Et ainsi, j'étais dans les bois, égaré. Mais pas plus qu'avant. Quoi que l'ombre qu'avaient apportée les arbres avec eux ajoutait à une obscurité à laquelle je peinais à m'habituer. Et, à la
faveur de la nuit tombante, je devenais totalement aveugle. Je m'asseyais, déconcerté, impatient, jusqu'à y voir plus clair. Au début, je crus distinguer quelques nuages autour de moi, à bonne
distance. Mais à y regarder de plus près, une fois ma vision revenue, il s'agissait plutôt de halos de lumière, perdus dans la forêt, eux aussi. Je me dirigeai donc vers l'une d'elle, afin
d'éclaircir le mystère, dans tous les sens du terme. Mais celui-ci ne fit que s'épaissir lorsque je constatai qu'une lanterne était posée au sol, à côté d'une vieille clef ouvragée, et brûlait
son huile à éclairer un petit coffre, ouvert, sur lequel était penché un lutin, parfaitement immobile. La scène semblait figée, irréelle. Pour ne pas effrayer le petit personnage de ma présence,
je ne m'approchai pas et l'interpelai. Ce qui ne produisit aucun effet.
J'avais beau en venir aux cris, personne ne bougeait, personne ne parlait.
En m'approchant, je constatai que le bonhomme avait le visage figé dans une expression d'effroi inquiétante. Et son corps entier semblait pétrifié, comme fait de bois. Impressionné par un
spectacle aussi dérangeant, je ne pouvais m'empêcher d'esquisser un mouvement de recul. Mais mon pied heurta quelque chose. En me retournant, je remarquai la présence d'un autre de ces petits
lutins, figé également, dans une mise en scène strictement identique à la précédente. Je levai le regard, et constai qu'il y en avait maintenant partout, avec chacun sa lanterne, le tout
produisant une nappe de lumière inquiétante. La première surprise passée, j'observai plus attentivement les petites statues grimaçantes. Leur expression semblant encore plus affligée, plus
dégouttée, et je fus surpris de constater que leur bouche se tordait de plus en plus, de même que leurs yeux.
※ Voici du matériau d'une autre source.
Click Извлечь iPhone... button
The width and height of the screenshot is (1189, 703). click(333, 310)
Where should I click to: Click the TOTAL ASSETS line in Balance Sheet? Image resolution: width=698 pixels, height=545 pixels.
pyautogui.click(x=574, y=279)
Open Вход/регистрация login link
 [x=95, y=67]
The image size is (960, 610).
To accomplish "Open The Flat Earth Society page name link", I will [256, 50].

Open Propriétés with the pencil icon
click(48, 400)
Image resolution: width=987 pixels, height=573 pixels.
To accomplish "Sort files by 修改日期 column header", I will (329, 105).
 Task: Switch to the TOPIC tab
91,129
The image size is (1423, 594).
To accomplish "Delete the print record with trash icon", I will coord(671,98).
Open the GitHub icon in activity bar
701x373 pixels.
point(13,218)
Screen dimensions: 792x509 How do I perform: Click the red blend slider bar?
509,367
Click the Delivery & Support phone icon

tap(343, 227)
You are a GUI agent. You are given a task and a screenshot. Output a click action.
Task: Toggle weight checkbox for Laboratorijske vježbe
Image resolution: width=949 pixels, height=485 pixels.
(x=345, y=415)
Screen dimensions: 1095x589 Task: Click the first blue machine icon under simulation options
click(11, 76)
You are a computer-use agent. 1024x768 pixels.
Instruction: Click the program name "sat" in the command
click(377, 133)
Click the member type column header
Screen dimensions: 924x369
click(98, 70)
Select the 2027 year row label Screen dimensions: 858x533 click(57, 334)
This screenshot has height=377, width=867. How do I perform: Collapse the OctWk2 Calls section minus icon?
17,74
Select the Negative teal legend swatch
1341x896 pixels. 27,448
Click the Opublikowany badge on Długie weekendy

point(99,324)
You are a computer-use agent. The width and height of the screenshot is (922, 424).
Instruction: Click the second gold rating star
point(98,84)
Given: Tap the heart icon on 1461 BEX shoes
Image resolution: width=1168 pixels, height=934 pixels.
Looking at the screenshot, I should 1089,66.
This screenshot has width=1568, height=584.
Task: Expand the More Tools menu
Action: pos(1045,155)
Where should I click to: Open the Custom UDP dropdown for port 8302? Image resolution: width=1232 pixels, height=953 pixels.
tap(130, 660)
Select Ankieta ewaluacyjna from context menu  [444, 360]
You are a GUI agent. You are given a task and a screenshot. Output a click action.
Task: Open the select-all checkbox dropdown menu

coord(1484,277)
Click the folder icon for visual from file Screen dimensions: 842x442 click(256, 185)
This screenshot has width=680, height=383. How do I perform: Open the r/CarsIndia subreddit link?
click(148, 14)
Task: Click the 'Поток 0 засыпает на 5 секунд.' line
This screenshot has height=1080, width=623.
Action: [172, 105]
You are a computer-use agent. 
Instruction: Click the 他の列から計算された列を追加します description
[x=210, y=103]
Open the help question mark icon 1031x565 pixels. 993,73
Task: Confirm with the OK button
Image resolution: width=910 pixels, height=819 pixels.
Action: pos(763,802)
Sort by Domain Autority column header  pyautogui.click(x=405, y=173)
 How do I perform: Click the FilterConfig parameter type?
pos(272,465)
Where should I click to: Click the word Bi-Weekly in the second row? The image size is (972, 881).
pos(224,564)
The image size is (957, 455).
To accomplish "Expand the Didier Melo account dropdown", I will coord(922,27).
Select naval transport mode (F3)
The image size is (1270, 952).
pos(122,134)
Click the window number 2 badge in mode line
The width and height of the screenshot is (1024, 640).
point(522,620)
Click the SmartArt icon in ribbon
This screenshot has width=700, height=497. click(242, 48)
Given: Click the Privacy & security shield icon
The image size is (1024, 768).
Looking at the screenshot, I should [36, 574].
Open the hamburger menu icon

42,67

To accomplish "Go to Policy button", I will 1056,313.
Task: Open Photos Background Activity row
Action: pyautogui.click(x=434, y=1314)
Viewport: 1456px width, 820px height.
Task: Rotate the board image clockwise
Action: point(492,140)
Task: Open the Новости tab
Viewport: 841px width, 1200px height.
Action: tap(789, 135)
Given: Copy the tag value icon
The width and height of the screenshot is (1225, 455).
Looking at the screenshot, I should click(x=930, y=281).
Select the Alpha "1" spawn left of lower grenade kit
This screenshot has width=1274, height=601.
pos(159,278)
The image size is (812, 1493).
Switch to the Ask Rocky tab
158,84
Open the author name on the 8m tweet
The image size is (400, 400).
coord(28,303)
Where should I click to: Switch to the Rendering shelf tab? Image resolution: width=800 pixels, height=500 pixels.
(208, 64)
En réalité, tout le monde fondait, en commençant par les traits les plus marqués du visage.
Submergé par l'horrible situation, je ne parvenais pas à engager le moindre mouvement. Les arbres commençaient à fondre, eux aussi, et il me sembla que tout n'était plus que cires de couleur
s'entremêlangeant. Et quand je voulus fuir, mes pieds ne me le permirent pas. Piégés par la cire, ils n'étaient plus capables que d'immobilité. La panique ne devait pas m'aider, et les mouvements
brusques que me dictait ma nervosité ne changeaient rien à la situation. Quand je repris mes esprits, je tentais de sortir mes pieds lentement, l'un après l'autre, et j'y parvins. Mais désormais,
il me fallait rester toujours en mouvement, la moindre hésitation pouvant m'envoyer par le fond, au coeur d'une marée gluante toujours plus grande et de laquelle on ne ressort pas. A force de
courir, je finis pas perdre connaissance et m'étalais sur la pâte infâme. Le choc me renvoya à la lucidité, pour me permettre de constater que tout autour de moi n'était plus que gazon, à perte
de vue.
Et tout semble vouloir recommencer, perpétuellement.
Lorsque je me réveille, je suis en nage, emmêlé dans la verdure du blanc de ma literie. La sensation de vide m'accompagne, et je me lève, las, après m'être dépétré des tissus envahissants. Dans
la salle de bain, ma première escale du matin, il n'y a plus de lumière. Je repars à tâtons pour attraper un volet et l'ouvrir, mais il fait encore trop sombre pour me permettre d'éclairer toute
la maison. Alors, je récupère une lampe de poche et me dirige vers le disjoncteur. Ca fait si longtemps que ce n'était pas arrivé. Lorsque j'ouvre la trappe, un objet s'en échappe et tombe sur
mon pied. La douleur l'envahit tandis que je baisse le faisceau lumineux afin de voir de quoi il s'agit. C'est une vieille clef, assez habilement décorée pour qu'on la croit sculptée, qui vient
de m'écraser un orteil. Je la ramasse et l'observe. Alors, c'est ici qu'elle l'avait cachée.
Puis je souris, je ne suis plus seul.